Le ragioni dello spopolamento dell'entroterra e soprattutto delle aree montane, sono da ricercarsi in diverse motivazioni. Le scarse opportunità di lavoro, la perdita di servizi essenziali nonché la penuria di alternative per chi deve servirsi di mezzi pubblici negli spostamenti, favoriscono purtroppo questo fenomeno. Non occorre spiegare l'importanza di avere in loco servizi bancari e postali, una farmacia, il medico di base, asili, scuole, nonché delle attività economiche indispensabili, in particolare quelle legate all'agroalimentare, ogni singola perdita potrebbe rappresentare quella miccia in grado di accelerare l'effetto domino trascinando a catena tutto il resto.
Questo problema è piuttosto sentito dalle fasce più deboli, quelle meno autosufficienti e non auto munite che si ritrovano costrette a spostarsi con mezzi pubblici che non sempre garantiscono un'adeguata copertura del territorio e delle fasce orarie, un problema che chi amministra avrebbe dovuto percepire come tale in quel di Poggio Torriana, paese di poco più di 5000 anime, che nonostante finanziamenti extra ottenuti grazie alla fusione (oltre 4'000'000 di € in 10 anni) non ha messo in campo nulla di efficace per arrestare la moria di attività.
Purtroppo in questi ultimi anni hanno chiuso diverse attività a Torriana e incredibilmente anche le attività dislocate lungo la trafficatissima via Santarcangiolese hanno iniziato ad abbassare le saracinesche dall'area bowling divenuta ora ex bowling, Santo Marino e anche Sant'Andrea.
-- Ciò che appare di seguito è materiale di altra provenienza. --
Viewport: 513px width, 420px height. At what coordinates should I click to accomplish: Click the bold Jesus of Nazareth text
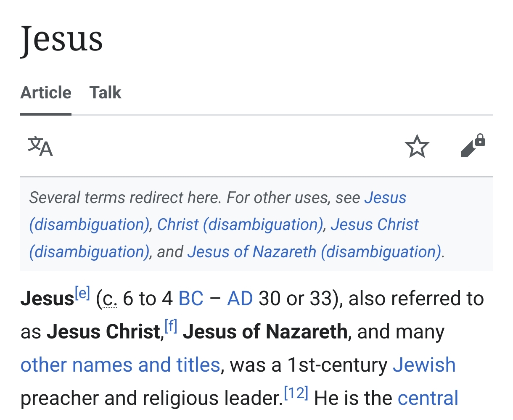pos(265,332)
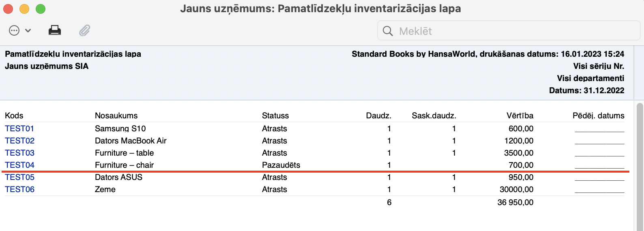Click the circled ellipsis actions icon
Image resolution: width=644 pixels, height=231 pixels.
coord(14,30)
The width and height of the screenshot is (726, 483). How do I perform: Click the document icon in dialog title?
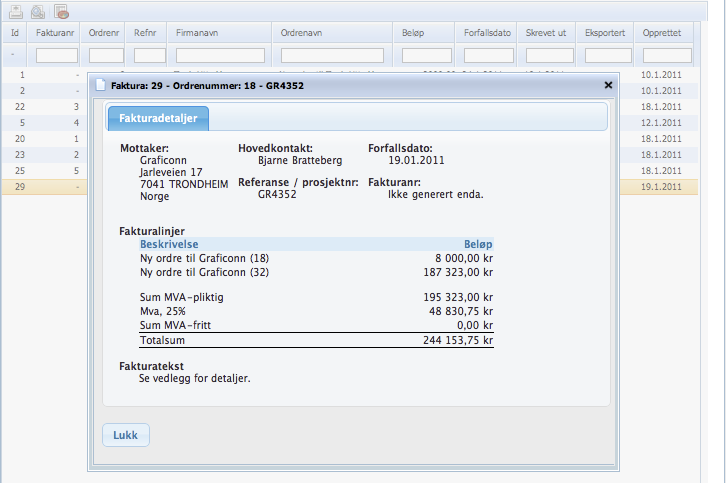coord(100,86)
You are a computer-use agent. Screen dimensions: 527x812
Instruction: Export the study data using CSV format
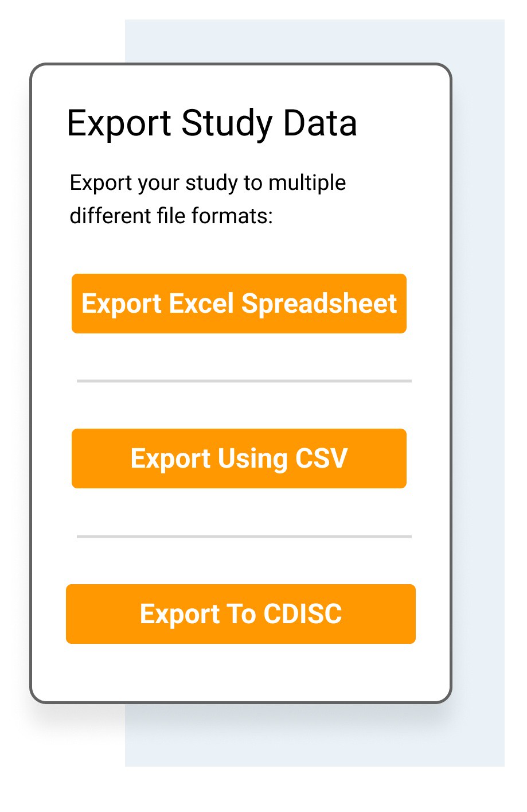[x=239, y=459]
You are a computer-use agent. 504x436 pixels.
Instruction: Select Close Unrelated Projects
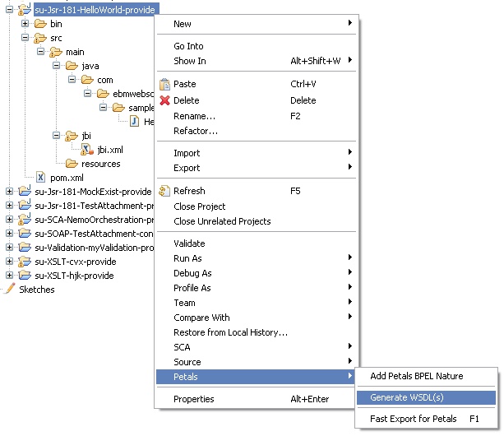[222, 221]
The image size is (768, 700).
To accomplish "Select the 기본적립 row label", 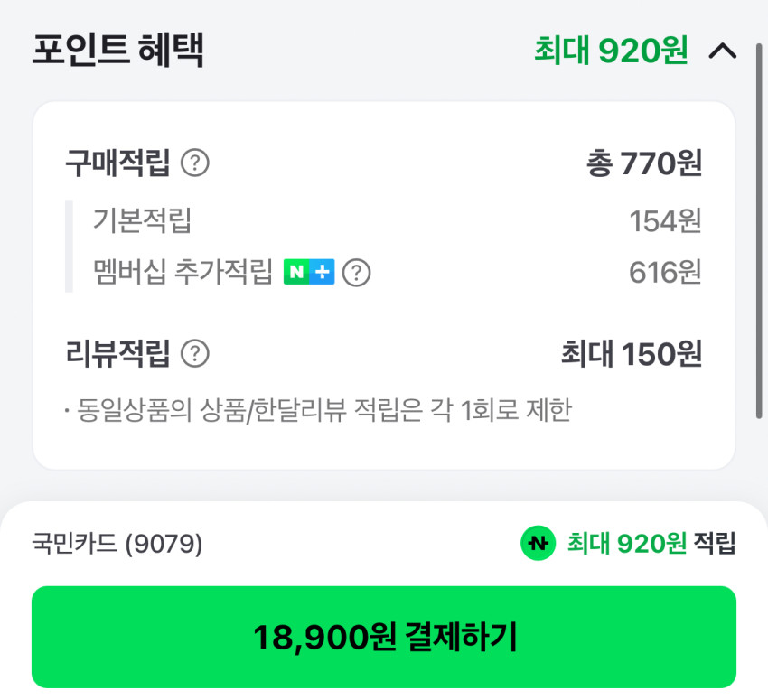I will [x=142, y=220].
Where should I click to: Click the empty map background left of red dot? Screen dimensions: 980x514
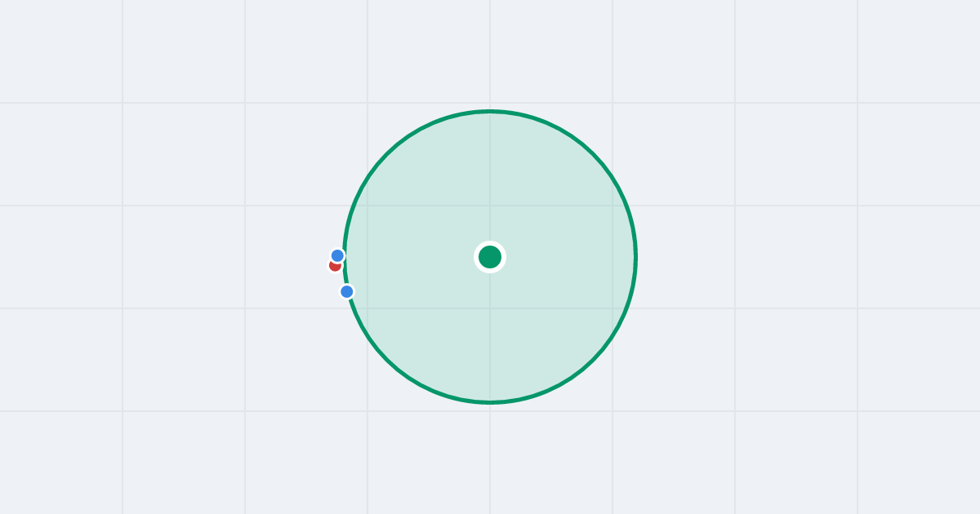click(204, 267)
Ne beneficiano le attività verucchiesi e santarcangiolesi a scapito del nostro tessuto commerciale, un tessuto sempre più sfilacciato.
Se è vero che un'amministrazione nulla possa contro il cambiamento delle abitudini dei cittadini spesso indotti all'acquisto online o attratti dalla grande distribuzione, è altrettanto vero che un'amministrazione può cercare di mediare e facilitare la permanenza di quei servizi destinati a sparire, può proporre soluzioni e intercettare risorse da enti sovraordinati provvedendo ad aiutare elargendo finanziamenti e incentivi per le aree più svantaggiate in particolare quelle più montane spesso oggetto di contributi a fondo perduto.
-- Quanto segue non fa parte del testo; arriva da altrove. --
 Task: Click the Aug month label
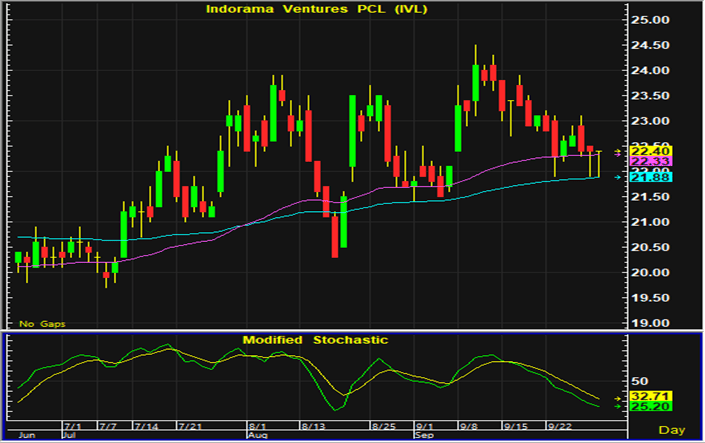257,437
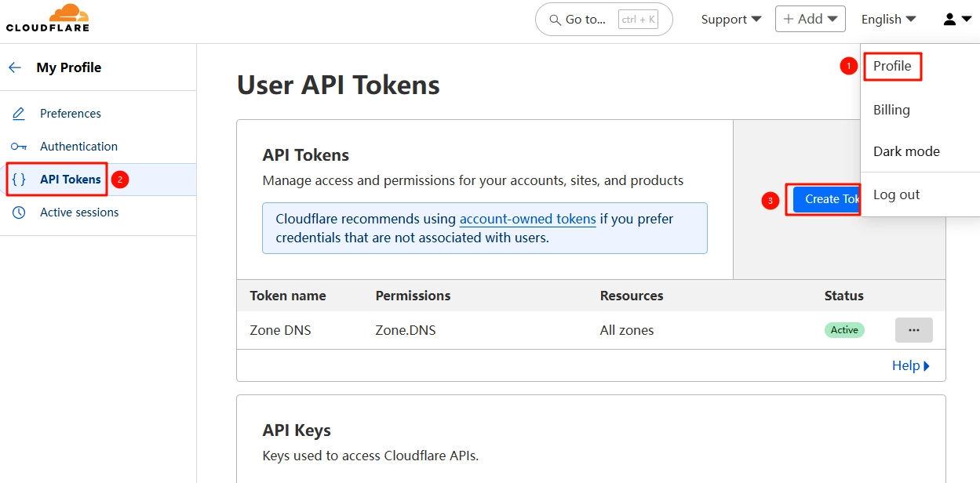Viewport: 980px width, 483px height.
Task: Expand the Add dropdown
Action: tap(809, 19)
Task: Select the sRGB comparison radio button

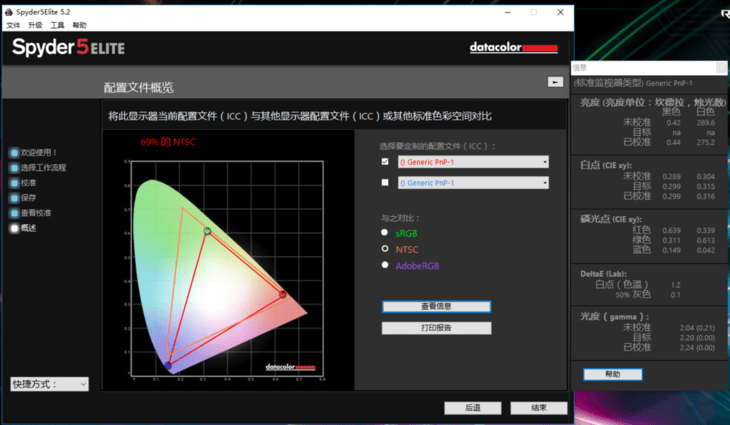Action: tap(385, 232)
Purtroppo preme ricordare che l'amministrazione uscente ha avuto diversi problemi di bilancio e di tenuta della maggioranza dovuta alla proposta di chiusura del nido di Torriana, della biblioteca e dei Musei, della vendita di una scuola a Poggio Berni e l'azzeramento dei fondi per la cultura, chi considera questi una zavorra di cui liberarsi per evitare il naufragio non merita di traghettare ulteriormente questo comune.
Si tenga presente che con l'apertura del Centro Giovani presso l'ex scuola del Bornaccino sita a Santarcangelo, con ogni probabilità anche questo servizio dedicato ai nostri giovani verrà sacrificato.
Già chiuso anche l'ambulatorio infermieristico comunale che rappresentava un presidio sanitario sovracomunale in grado di alleggerire il lavoro dei medici di base e di un pronto intervento.
Se non si metteranno in campo azioni mirate il declino e lo spopolamento abitativo seguiranno a catena, chi sta amministrando ora non sembra preoccuparsene più di tanto.